For Erica and Gordon Miller, business is all about family, which is the source of not only the meaning and joy of their work, but also of the resilience of their company, GEM Plastic Manufacturers in Meyerton, Gauteng. “The atmosphere here is relaxed and warm,” says Erica, who has built GEM up from a single printing machine in the late ‘90s, to a 1000 square metre factory with 21 workers today. The couple’s daughter and son-in-law are both involved in the business and are preparing to take over in the not too distant future when Erica and Gordon, respectively 62 and 72, retire.
The staff have become part of the extended family as well. Their longest-serving worker has been with Erica from the very beginning of the company. He taught her how to operate her first plastics-printing machine that she had bought on auction and set up in a converted chicken run on a smallholding in Walkerville south of Johannesburg. But the family-nature of their business does not mean a slow and laid-back pace – quite the opposite. The whole team is able to pull together at a moment’s notice and work at a furious pace whenever it is necessary, says Erica.

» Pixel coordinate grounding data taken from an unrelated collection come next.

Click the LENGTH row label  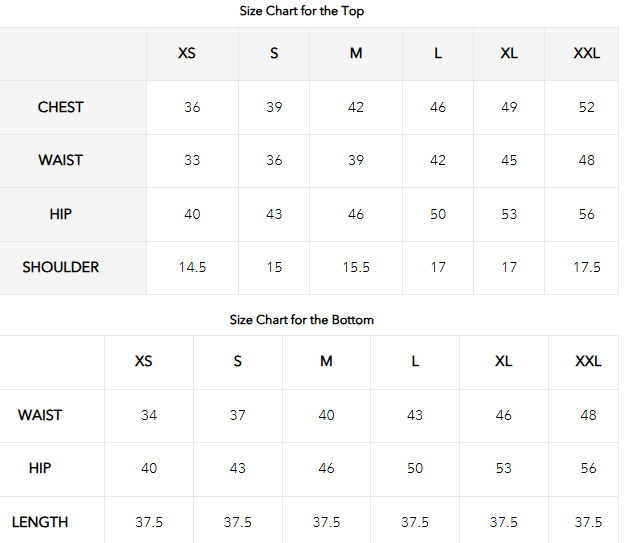click(x=40, y=522)
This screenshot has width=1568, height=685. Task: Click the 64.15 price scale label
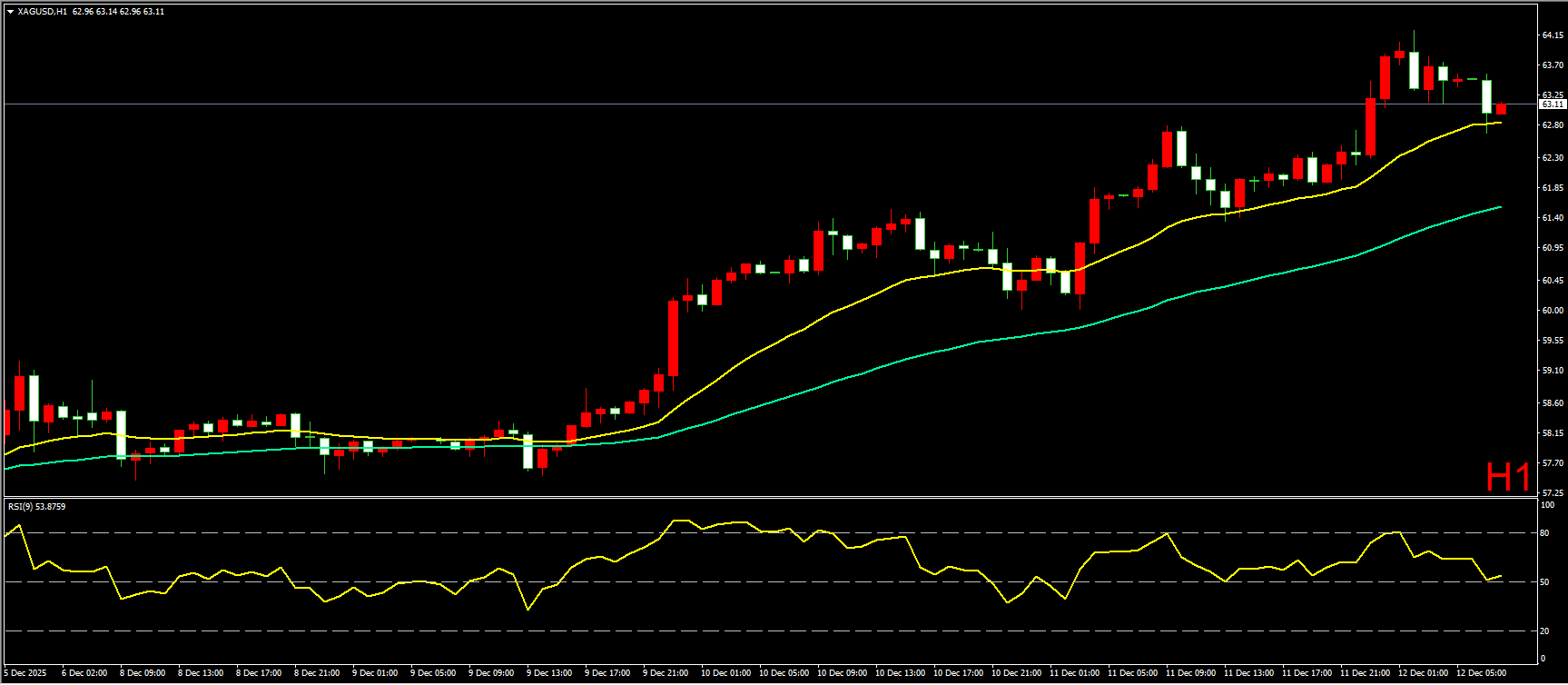[1552, 35]
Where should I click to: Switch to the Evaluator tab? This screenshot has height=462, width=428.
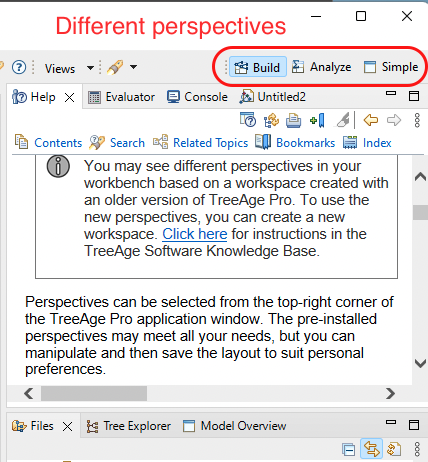tap(121, 97)
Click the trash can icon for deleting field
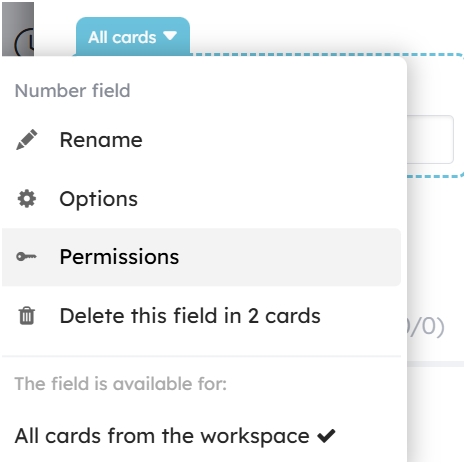 (27, 316)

This is how they landed a substantial contract from a large firm one December holiday. Most of the industry had shut down for the festive season, but Erica and Gordon were able to mobilise their team of workers to take on the job for the desperate client. More recently, this kind of team work ensured the very survival of GEM in the face of load-shedding, which is devastating for a plastic manufacturing process. The machines take a while to heat up, and have to stay hot during a production run, which means that many hours of uninterrupted power is required in order to produce anything.
During Stage 6 loadshedding there is scarcely enough time from one black-out to another to produce anything, and if the power cuts out in the middle of a production run the wastage can be enormous. Diesel generators are too expensive to run and solar simply would not be able to generate enough power for the factory. The solution, says Erica, was once again to pull together as one big family. Their staff agreed to break up into shifts throughout the day and night in order to work around load-shedding.

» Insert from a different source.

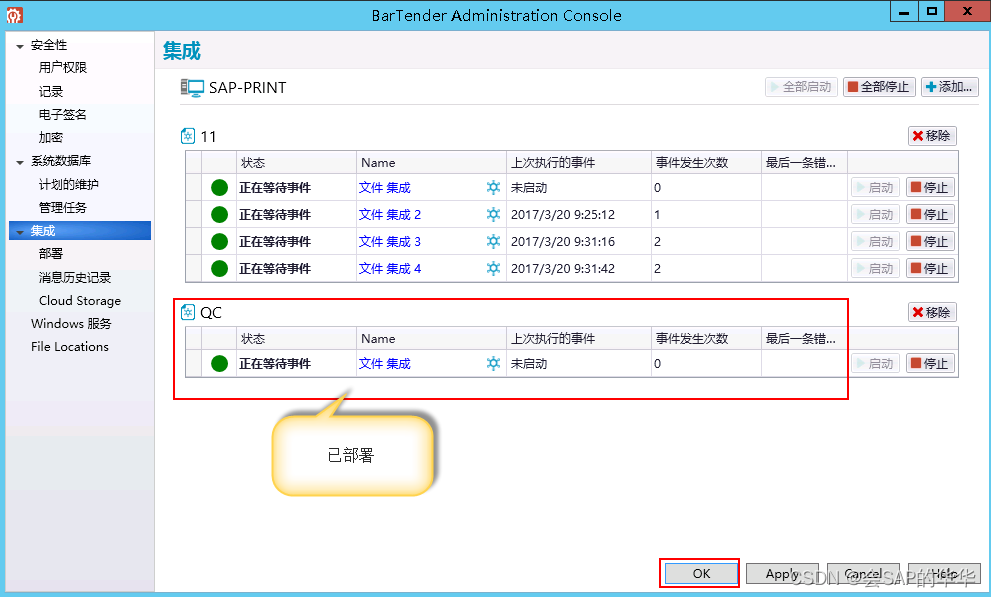The width and height of the screenshot is (991, 597).
Task: Click the integration icon beside the 11 group
Action: coord(187,136)
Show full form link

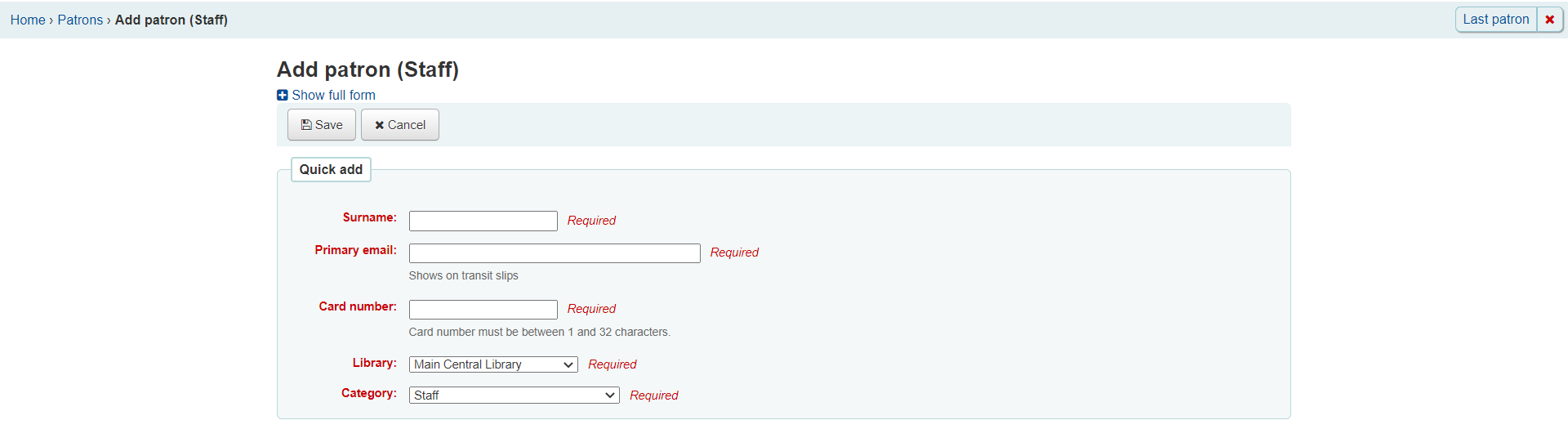(333, 96)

Erica started GEM on a whim in 1997, when a neighbour, who was running a small plastic-bag plant, complained about having to cart his produce to Pretoria for printing. Erica, who was trying out being a stay-at-home mom after working at a bank and a medical aid firm, was keen for something to do as a sideline, and she and Gordan bought a second-hand printer at an auction.
The sideline soon blossomed into a full-time business as Erica started manufacturing plastic bags herself, and three years later the work became so much that Gordon resigned from his banking career to join the business.
An essential part of GEM’s steady growth was Business Partners Limited, who have always been ready with finance whenever the banks were unwilling. In fact, it was a bank that referred Erica to Business Partners in 2014 for finance to buy out her sister and brother-in-law who joined GEM’s move to formal factory premises in Meyerton. Since then, Business Partners have financed several of GEM’s state-of-the-art machines.
Erica foresees the continuation of GEM’s steady growth, but never to a size so big that she no longer knows everyone in the business. Instead, the aim is to evolve the company’s strength in niche manufacturing, especially in the production of recyclable plastics which her daughter has pioneered for the company.
This, for Erica, is their biggest achievement – a business that continues to drive prosperity from one generation to the next of a large, closely knit family.